Exercise brief: Could you write out all the rows below again, requests included, with every coordinate in the answers offset by +90? Leave the pictures out.

··· Record excerpts ···

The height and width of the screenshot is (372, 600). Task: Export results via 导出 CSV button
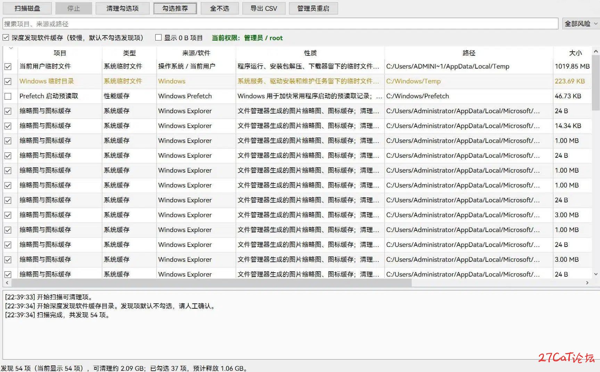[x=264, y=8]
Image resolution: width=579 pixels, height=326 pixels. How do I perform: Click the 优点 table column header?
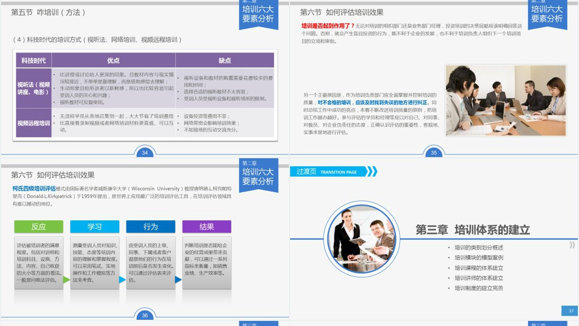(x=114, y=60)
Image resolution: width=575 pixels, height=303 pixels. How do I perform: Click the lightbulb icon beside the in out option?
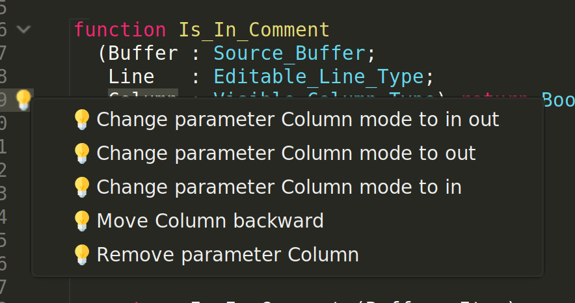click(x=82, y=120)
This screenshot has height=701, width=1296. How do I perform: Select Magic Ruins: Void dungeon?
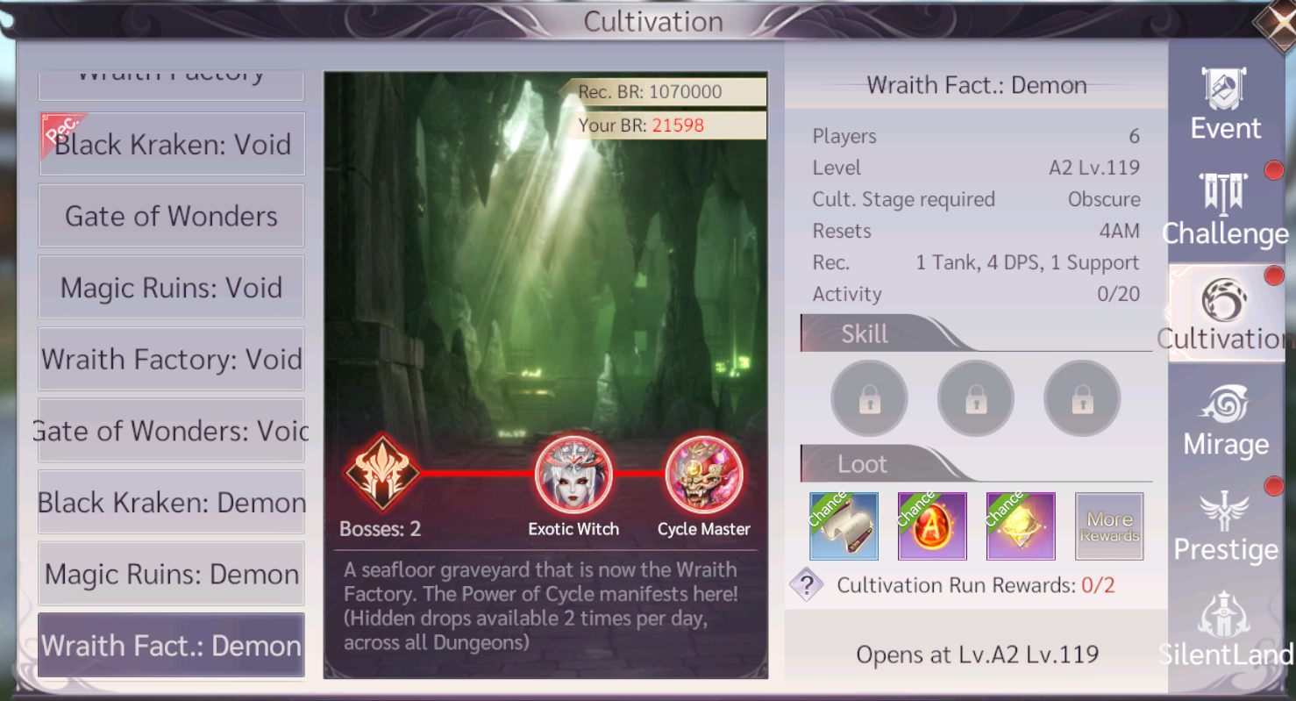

···

Full response:
The height and width of the screenshot is (372, 600). Task: Export results via 导出 CSV button
[x=354, y=98]
Image resolution: width=579 pixels, height=326 pixels. How do I perform: Click the 优点 table column header?
(x=204, y=150)
Image resolution: width=575 pixels, height=303 pixels. How do I perform: Click the lightbulb icon beside the in out option?
click(x=172, y=210)
This screenshot has height=701, width=1296. How do I perform: Select Magic Ruins: Void dungeon?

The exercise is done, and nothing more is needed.